Затем Сумароков начинает с «Цинны» Корнеля, излагая, какие он, во время представления, имел чувствия и рассуждения. Потом следуют заметки, что такой-то-де стих «прославен», и такой-то «скареден», что такой-то монолог хорош, только долог, такое-то место «преизящно», а такое-то «гнусно и подло»: Сумароков, как русский человек, сильно выражался! Но почему он одно находит хорошим, а другое дурным, – этого в наше время никто не поймет: так переменчивы времена! Хваля особенно четыре стиха из «Федры» Расина, наш критик восклицает: «Едино сие явление соплело бы вечные Расину лавры, если б он и ничего более не писал»! Разбирая Вольтерова «Брута», критик говорит: «Первое явление прекрасно. Во втором явлении сии стихи вкус ваш назначали (следует выписка семи стихов). Брут перервал Аратову речь по-вольтерски. Все явление достойно Вольтера и муз самих. Сие явление не одну забаву приносит и не одни цветы, но пользу и плоды. Франция, Европа и Париж должны много Вольтеру, за нововведенный вкус, и к удовольствию сердца и разума нашего. Остаток действия весь хорош. Первое явление второго действия вы от жара любовного несколько отдерживаете, род искусства авторского, дабы любопытство смотрителей умножено, и сердце после сильно поражено было». Далее он нашел такие красоты в «Бруте», что говорит: «Восхищение и поражение сим явлением моего сердца препятствует устам моим изобразити чувствие души моей, и жертвовати похвалою французскому Софоклу, Расинову, Метастазиеву и может быть и моему совместнику, которому я еще больше должен, нежели Расину».

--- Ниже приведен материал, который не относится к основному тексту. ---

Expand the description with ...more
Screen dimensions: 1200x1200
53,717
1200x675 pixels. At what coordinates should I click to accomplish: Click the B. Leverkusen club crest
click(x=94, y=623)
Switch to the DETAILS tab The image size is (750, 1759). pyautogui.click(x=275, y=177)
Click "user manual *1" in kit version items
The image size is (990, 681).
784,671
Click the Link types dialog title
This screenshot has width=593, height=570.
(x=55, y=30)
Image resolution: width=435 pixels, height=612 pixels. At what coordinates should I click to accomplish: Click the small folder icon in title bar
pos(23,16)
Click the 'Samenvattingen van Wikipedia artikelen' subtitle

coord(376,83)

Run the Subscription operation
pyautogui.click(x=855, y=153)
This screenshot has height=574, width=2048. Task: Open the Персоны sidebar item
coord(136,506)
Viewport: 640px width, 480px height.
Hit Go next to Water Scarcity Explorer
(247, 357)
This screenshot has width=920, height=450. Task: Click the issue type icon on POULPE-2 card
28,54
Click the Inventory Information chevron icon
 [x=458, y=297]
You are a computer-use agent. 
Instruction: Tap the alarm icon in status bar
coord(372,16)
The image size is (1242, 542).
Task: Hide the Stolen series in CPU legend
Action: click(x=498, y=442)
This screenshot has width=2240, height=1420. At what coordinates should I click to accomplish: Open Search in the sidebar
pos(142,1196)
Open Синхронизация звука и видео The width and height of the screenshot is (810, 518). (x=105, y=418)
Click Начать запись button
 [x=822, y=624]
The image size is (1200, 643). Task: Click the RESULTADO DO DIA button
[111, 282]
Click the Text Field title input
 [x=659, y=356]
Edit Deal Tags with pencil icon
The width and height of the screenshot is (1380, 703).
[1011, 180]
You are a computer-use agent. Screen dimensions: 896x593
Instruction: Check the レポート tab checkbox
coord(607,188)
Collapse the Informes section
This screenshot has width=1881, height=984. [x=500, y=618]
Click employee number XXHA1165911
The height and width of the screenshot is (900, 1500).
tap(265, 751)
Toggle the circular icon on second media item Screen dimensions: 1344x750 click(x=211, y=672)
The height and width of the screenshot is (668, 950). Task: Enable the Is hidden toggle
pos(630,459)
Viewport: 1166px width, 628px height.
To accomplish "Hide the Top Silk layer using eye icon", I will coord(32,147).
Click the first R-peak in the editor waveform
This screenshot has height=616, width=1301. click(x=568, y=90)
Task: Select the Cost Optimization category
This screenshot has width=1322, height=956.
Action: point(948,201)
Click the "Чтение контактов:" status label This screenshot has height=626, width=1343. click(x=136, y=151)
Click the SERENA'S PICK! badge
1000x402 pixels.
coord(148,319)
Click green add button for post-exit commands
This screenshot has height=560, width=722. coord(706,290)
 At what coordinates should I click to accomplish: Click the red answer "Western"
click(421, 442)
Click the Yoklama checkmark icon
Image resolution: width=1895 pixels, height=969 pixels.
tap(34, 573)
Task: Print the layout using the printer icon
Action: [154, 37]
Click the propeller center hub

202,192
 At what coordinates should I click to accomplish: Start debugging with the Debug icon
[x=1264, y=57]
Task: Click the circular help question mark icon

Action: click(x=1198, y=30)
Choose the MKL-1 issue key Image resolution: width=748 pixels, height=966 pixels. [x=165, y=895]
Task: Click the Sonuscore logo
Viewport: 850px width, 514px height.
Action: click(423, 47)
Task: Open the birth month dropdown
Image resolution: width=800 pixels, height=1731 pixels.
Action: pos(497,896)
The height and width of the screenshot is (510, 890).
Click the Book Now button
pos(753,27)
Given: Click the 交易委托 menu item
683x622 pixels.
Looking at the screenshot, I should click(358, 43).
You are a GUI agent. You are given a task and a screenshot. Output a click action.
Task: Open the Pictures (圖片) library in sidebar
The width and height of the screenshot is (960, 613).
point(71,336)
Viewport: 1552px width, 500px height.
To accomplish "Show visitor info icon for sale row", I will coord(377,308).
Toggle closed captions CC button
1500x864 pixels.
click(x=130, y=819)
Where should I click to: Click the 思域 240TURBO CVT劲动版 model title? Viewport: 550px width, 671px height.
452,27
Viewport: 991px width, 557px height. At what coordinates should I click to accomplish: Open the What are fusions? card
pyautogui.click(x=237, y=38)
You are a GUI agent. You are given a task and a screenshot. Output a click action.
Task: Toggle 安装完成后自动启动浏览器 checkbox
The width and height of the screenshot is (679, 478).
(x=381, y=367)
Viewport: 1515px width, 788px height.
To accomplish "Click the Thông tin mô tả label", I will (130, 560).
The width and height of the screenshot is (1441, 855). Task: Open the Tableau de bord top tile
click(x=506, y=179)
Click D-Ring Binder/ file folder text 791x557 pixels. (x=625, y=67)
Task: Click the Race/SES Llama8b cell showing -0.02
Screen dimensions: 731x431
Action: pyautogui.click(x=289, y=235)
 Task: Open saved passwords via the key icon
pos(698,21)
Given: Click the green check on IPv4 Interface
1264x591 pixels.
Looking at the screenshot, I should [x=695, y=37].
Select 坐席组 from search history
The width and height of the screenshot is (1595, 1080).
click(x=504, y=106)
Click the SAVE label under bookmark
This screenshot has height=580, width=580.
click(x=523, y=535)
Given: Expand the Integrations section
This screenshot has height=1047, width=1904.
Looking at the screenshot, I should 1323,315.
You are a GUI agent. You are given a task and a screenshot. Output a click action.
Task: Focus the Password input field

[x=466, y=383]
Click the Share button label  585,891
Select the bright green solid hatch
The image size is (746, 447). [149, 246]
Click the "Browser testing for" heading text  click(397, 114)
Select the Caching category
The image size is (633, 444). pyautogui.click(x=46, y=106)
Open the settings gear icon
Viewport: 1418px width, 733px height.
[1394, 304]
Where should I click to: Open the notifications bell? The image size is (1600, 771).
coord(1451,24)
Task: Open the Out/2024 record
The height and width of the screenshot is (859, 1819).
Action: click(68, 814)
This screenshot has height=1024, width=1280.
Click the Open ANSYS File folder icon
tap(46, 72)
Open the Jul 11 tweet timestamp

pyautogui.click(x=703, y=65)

Мнение о «Заире» Вольтера так добродушно-оригинально, или, может быть, так ловко и хитро выражено, что его нельзя не выписать вполне:
Первое явление прекрасно, вкуса щегольскова. Второе прекрасно. Остаток действия хорош. Второго действия первое явление хорошо, а паче многократно християнам. Второе явление хорошо. Третие явление писано весьма хорошо и християнам крайне жалостно. Не плакали во время явления одни только невежи и деисты: одни по причине, а другие по другой, хотя последние были и тронуты свиданием и разительными сбстоятельствами отца и дочери. Сия трагедия весьма хороша, но я, по нещастию моему, окружен был беззаконниками, которые во все время кощунствовали, и ради того, вступающие в очи мои слезы не вытекали на лицо мое. Видно, что, сию сочиняя драму, автор о том имел попечение, дабы християнский закон утвердити в сердцах наших и отвлечи беззаконников, сих заблужденных людей, от естественного богопочитания, которые не приемлют священного писания. И ежели сия драма с прямым успехом перед деистами представлена будет; так и драма Магомет в Константинополе понравится. Брут когда-нибудь может войти больше в моду в Париже; ибо из монархии республики делаются. А Заира никогда из моды не выдет; християнский закон не исчезнет никогда, по словам вочеловечившегося бога. Вы сделали великое, по общему християнскому мнению, дело, проповедывая и утверждая христианство; хотя и думают безбожники, что вы сею прекрасною трагедиею отвлекаете людей от истинного богопочитания, и уже зараженных людей, еще заражаете. Ежели бы вы были деист; так бы я в вечном остался неведении, ради чего вы сию трагедию сочинили. А зная, что вы християнин, ведаю и то, что вы ее сочинили, умножая нашу по християнству верность.